● Исходный фрагмент
----------------------------------------

Вечером Арик ознакомил со своим планом весь личный состав подразделения, и на этот раз с его резкой критикой выступил Шмуэль Нисим (Фалах), совмещавший службу в отряде с учебой на юрфаке университета.
– Я категорически против этой аморальной авантюры, – заявил Фалах. – Следует помнить, что в лагере беженцев живут не только террористы, но и обычные, ни в чем не повинные арабы. И в кафе, между прочим, сидят тоже не только террористы, но и те, кто никакого отношения к террору не имеет. Значит, нет никакой гарантии, что когда мы откроем огонь по кафе, мы попадем только в террористов. Извини, Арик, но это все равно, что выйти сейчас на улицу любого нашего города и начать стрелять по прохожим – а вдруг среди них тоже есть тайные арабские террористы!
– Если тебе не нравится план, значит, ты не будешь участвовать в этой операции! – отрезал Арик. – Но план остается в силе. Все свободны.
Следует отметить, что к этому времени бойцы 101-ого отряда уже успели познакомиться как с положительными, так и с отрицательными сторонами личности своего командира.
"Как командир, – вспоминает в своих мемуарах Ицхак-Кача Каханер, – он обладал способностью сохранять хладнокровие в любой, самой критической ситуации, в минуты, когда и его жизнь, и жизнь всех остальных, казалось, висела на волоске. Это не значит, что для принятия правильных решений ему непременно нужно было оказаться на волосок от гибели (бывают и такие командиры). Нет, он умел рассуждать здраво в любых условиях, но в те минуты, когда становилось особенно горячо и многие готовы были впасть в панику, мы группировались вокруг Арика, который умел даже под шквальным огнем противника сохранить присутствие духа и действовать так же спокойно, слово он находится не на поле боя, а сидит за чашкой кофе в кафе. Он никогда не требовал от нас сделать то, чего он сам не мог сделать. Он всегда был впереди нас. Короче, он был прирожденным лидером. Лидер, на мой взгляд, – это тот человек, который может убедить тебя, что то, чего он хочет, на самом деле хочешь и ты. Арик был просто непревзойденным мастером такого убеждения".
Но Шмуэль-Фалах Нисим вспоминает и другого Арика – вспыльчивого, способного во гневе больно ранить человека, порой откровенно заносчивого и высокомерного, с явными замашками диктатора.
"Иногда Арик орал на нас, – вспоминает Фалах. – Он был перфекционист и, если кто-то допускал ошибку или просто оказывался не в состоянии выполнить порученное ему задание, Арик мог "добить" его своими насмешками и оскорблениями, мог унизить в гневе перед всеми. Часто сам его гнев был на самом деле только игрой на публику – это только внешне казалось, что он вот-вот взорвется от возмущения; внутри же он чаще всего сохранял абсолютное спокойствие. На следующий же день после такой вспышки Арик "отходил", и мог расточать тому же самому бойцу, которого обидел, лестные комплименты, перебрасываться с ним шуточками, вести себя с ним, как с лучшим другом – так, как будто между ними ничего не произошло. В конечном счете его прощали, так как все понимали, что главная его цель – сделать из нас настоящих бойцов… Если в генштабе забраковывали какую-то очередную его идею или отказывались дать разрешение на проведение подготовленной им операции, он возвращался на базу мрачнее тучи и называл некоторых из офицеров генштаба "ничтожествами" и "жалкими, никчемными людишками"…"

----------------------------------------

● Задание 1
Перечислите все действия Арика по отношению к обиженному бойцу на следующий день после вспышки гнева, которые описаны в исходном фрагменте.
● Задание 2
Ответьте по исходному фрагменту на вопросы:
(a) Чем Шмуэль Нисим занимался помимо службы в отряде?
(b) На что, по словам Каханера, походило поведение Арика под шквальным огнем противника?
(c) Как вел себя Арик, если генштаб забраковывал его идею?
● Задание 3
Перескажите в виде списка абзац исходного фрагмента, который начинается словами «"Как командир, – вспоминает в своих мемуарах», и сохраните его основные факты.

● Материал

----------------------------------------

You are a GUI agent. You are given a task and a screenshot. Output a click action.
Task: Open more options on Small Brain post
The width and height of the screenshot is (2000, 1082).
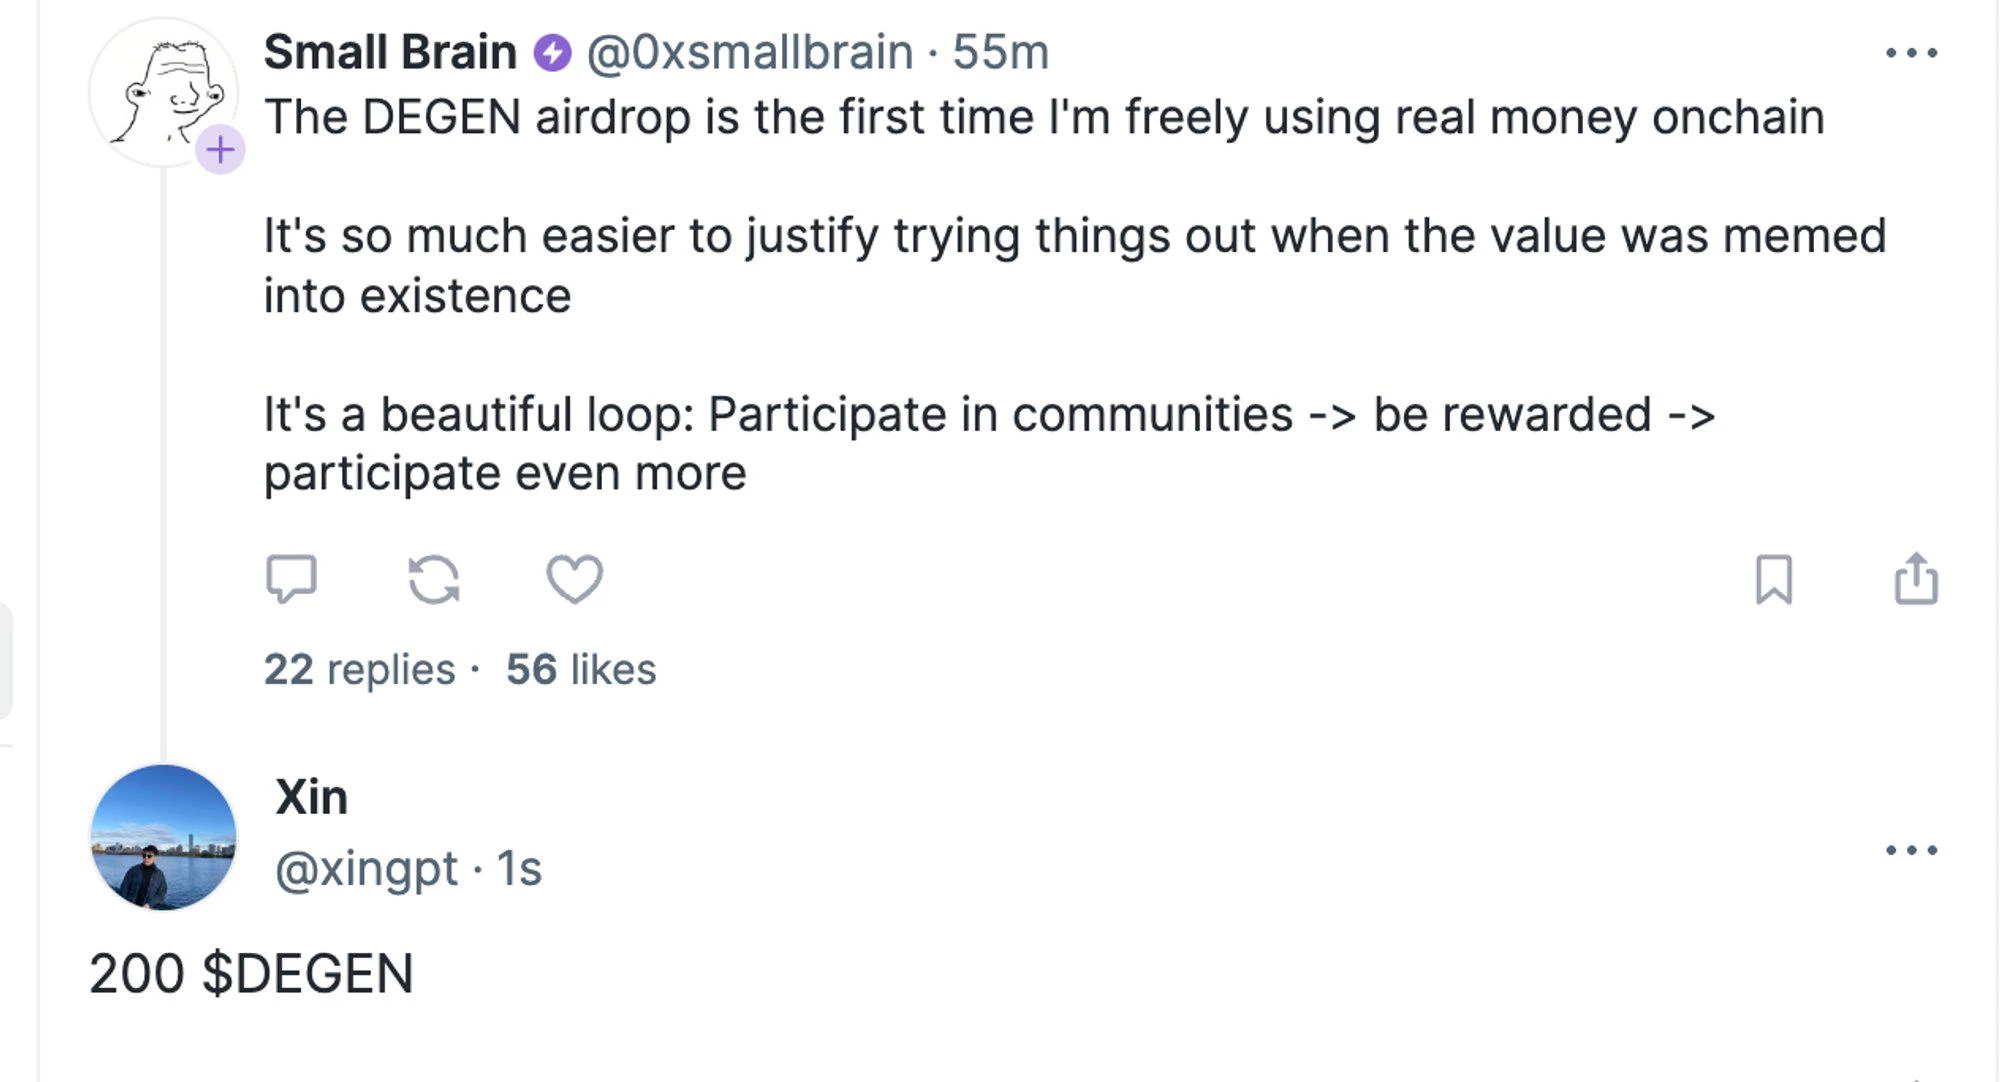pos(1911,53)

----------------------------------------

● Ответ 1
1. Расточал ему лестные комплименты.
2. Перебрасывался с ним шуточками.
3. Вел себя с ним, как с лучшим другом, будто между ними ничего не произошло.

● Ответ 2
(a) Учился на юрфаке университета.
(b) Он действовал так спокойно, будто сидит за чашкой кофе в кафе, а не находится на поле боя.
(c) Возвращался на базу мрачнее тучи и называл некоторых офицеров генштаба «ничтожествами» и «жалкими, никчемными людишками».

● Ответ 3
Каханер о командирских качествах Арика:
- сохранял хладнокровие в самых критических ситуациях, когда жизнь всех висела на волоске;
- рассуждал здраво в любых условиях, а не только на грани гибели;
- в опасные минуты бойцы группировались вокруг него, и даже под шквальным огнем он действовал спокойно;
- не требовал от бойцов того, чего не мог сделать сам, и всегда был впереди;
- был прирожденным лидером, то есть умел убедить человека, что тот сам хочет того же, чего хочет Арик, и в таком убеждении был непревзойденным мастером.